→ **WHAT YOU SHOULD DO**: Can you write out the lines again, beginning at the line that has "Expand the 115200 baud rate dropdown" and stopping after the line that has "Action: coord(377,158)", with "dropdown" replaced by "drop-down list" and everything else left unchanged?

→ **RAW RECORDS**:
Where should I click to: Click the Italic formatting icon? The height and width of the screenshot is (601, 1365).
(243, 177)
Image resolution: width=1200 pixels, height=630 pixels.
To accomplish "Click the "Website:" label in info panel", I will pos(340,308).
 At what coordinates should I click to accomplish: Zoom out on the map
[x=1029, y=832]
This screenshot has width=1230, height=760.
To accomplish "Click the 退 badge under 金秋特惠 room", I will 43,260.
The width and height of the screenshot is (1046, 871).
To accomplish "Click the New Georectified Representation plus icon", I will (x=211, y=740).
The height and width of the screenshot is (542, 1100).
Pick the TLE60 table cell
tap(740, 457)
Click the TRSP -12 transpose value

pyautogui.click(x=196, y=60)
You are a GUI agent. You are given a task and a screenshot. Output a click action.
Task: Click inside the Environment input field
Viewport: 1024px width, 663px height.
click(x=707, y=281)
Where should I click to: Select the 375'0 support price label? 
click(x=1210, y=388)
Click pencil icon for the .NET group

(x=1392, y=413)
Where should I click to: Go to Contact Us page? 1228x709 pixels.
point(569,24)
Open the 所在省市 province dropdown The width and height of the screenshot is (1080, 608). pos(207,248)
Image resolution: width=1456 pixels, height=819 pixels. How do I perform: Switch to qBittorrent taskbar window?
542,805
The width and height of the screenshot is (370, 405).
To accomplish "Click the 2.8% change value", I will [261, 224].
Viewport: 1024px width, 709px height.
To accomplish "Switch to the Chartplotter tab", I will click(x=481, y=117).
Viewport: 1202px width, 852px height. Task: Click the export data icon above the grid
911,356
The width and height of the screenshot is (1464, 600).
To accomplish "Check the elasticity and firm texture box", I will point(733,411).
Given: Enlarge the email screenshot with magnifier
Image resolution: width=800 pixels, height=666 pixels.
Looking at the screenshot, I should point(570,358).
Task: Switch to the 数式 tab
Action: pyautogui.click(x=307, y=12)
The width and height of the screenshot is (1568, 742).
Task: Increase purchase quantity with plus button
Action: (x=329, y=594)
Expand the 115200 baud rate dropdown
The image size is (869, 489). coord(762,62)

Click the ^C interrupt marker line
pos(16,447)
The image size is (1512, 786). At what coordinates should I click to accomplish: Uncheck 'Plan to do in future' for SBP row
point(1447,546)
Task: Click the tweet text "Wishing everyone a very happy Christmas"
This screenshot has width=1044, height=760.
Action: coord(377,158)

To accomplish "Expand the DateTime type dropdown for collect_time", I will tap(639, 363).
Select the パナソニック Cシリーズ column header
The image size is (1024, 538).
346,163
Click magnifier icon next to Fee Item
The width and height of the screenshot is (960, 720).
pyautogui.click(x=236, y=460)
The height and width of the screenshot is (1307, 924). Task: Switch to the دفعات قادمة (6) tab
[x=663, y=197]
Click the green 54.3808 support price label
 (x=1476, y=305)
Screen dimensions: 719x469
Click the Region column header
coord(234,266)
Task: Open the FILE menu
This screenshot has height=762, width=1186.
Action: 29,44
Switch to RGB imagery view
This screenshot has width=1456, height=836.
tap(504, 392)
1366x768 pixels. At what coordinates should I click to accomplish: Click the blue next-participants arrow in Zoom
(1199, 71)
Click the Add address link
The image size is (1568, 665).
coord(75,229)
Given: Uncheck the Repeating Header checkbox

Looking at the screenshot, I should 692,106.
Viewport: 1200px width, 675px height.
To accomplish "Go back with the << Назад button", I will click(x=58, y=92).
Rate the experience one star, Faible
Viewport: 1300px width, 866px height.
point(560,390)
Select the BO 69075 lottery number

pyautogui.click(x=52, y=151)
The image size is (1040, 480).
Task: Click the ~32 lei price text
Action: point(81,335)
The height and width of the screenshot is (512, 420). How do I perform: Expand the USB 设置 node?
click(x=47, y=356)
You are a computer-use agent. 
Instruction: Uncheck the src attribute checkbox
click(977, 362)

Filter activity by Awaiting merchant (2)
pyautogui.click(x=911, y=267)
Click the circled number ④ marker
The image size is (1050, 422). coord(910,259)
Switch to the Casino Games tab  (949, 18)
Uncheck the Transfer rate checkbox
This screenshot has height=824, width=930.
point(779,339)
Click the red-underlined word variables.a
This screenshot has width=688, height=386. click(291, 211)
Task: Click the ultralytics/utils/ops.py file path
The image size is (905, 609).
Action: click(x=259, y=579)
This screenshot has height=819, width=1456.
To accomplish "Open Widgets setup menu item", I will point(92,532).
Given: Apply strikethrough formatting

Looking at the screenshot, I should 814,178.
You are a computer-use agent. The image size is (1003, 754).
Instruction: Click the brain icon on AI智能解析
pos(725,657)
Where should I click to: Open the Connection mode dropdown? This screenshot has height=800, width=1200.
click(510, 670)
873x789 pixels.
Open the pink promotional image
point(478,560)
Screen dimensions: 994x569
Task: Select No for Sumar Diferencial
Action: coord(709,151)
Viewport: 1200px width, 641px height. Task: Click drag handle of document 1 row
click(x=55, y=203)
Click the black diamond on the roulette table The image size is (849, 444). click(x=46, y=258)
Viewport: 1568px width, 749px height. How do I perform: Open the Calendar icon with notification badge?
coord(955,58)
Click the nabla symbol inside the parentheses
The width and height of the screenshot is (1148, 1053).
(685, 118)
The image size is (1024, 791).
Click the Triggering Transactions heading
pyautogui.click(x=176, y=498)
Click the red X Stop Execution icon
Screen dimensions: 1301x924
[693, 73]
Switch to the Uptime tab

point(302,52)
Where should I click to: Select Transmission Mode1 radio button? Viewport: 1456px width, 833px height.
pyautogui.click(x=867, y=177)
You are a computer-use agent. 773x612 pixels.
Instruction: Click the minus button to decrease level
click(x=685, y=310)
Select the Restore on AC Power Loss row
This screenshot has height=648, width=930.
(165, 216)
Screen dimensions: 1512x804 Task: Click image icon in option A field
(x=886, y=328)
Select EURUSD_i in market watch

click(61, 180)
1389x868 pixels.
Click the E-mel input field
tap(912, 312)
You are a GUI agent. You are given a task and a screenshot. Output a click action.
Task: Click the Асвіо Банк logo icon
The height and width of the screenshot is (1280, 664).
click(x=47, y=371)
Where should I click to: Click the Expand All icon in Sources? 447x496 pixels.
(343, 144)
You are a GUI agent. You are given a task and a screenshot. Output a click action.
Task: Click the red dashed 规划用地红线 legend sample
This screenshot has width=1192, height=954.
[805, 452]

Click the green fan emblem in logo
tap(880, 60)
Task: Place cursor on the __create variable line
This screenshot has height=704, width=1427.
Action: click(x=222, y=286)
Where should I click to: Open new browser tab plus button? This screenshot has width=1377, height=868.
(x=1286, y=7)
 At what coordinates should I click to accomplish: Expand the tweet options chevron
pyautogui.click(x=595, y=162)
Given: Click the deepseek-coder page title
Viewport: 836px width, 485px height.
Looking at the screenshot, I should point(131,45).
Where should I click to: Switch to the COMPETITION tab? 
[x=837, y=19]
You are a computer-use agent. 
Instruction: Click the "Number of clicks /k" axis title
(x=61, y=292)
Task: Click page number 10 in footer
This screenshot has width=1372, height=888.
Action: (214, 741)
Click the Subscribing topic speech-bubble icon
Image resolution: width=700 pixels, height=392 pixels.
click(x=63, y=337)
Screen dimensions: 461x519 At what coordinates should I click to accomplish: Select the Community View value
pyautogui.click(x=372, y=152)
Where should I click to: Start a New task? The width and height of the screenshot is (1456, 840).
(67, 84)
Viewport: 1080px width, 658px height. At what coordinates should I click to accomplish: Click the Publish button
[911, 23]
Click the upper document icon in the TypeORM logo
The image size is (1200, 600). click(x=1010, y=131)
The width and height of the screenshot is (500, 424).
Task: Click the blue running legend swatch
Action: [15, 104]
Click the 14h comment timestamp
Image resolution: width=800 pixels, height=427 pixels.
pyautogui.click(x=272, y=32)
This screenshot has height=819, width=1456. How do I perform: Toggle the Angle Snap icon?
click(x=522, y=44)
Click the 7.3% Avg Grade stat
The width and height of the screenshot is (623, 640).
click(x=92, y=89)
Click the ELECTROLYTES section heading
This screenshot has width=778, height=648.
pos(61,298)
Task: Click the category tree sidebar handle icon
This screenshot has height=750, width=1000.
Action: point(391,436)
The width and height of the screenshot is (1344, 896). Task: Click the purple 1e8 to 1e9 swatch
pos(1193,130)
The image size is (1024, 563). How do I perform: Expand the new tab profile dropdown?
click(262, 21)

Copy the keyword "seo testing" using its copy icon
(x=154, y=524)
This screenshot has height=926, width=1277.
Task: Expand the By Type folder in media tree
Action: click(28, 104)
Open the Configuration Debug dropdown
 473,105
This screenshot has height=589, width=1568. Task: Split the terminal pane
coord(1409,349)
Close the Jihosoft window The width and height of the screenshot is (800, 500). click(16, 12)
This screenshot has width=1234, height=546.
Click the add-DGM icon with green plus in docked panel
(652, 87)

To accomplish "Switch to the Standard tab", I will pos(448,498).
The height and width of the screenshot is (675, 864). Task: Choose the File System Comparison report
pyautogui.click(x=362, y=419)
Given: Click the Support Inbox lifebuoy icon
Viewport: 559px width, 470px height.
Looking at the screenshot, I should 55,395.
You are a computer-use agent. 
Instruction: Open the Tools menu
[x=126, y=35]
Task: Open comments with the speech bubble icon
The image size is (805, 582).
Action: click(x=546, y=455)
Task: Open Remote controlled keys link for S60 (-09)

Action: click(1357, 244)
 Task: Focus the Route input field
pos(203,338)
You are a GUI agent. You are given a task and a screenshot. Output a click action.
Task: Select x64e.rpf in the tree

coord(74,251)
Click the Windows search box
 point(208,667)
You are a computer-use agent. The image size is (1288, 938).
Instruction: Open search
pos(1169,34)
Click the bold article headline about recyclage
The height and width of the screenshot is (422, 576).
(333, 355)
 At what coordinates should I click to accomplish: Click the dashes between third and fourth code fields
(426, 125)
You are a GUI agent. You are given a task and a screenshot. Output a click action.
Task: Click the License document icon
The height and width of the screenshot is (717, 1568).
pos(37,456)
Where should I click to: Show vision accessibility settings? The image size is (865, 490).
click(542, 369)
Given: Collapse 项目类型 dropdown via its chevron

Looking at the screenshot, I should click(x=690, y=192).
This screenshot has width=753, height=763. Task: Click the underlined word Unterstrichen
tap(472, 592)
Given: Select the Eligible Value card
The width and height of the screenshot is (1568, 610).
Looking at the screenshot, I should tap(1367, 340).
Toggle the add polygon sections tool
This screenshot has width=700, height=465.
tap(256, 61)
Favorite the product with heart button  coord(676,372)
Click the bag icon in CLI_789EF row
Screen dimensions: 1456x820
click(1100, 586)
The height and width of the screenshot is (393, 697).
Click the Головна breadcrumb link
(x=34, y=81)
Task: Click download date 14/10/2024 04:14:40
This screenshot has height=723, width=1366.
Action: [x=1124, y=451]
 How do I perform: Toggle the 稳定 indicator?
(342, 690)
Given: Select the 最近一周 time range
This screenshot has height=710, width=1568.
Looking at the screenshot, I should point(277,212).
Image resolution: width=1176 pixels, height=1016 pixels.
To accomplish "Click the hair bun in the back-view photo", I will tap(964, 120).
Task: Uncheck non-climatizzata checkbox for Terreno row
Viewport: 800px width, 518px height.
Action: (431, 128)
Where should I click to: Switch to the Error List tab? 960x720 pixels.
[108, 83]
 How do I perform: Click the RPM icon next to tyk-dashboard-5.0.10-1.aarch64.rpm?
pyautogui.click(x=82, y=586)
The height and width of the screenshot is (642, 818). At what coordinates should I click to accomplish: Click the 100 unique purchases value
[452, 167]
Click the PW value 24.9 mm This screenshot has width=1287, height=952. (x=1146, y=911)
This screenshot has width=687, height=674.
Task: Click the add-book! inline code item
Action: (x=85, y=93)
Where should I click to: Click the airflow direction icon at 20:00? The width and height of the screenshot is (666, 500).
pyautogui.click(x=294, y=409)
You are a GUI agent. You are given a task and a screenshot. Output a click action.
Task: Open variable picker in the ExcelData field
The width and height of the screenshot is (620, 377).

→ **OUTPUT FOR THIS EXERCISE**:
Expand the 115200 baud rate drop-down list
The image size is (869, 489). coord(762,62)

Click the ^C interrupt marker line
pos(16,447)
The image size is (1512, 786). At what coordinates should I click to accomplish: Uncheck 'Plan to do in future' for SBP row
point(1447,546)
Task: Click the tweet text "Wishing everyone a very happy Christmas"
This screenshot has width=1044, height=760.
Action: coord(377,158)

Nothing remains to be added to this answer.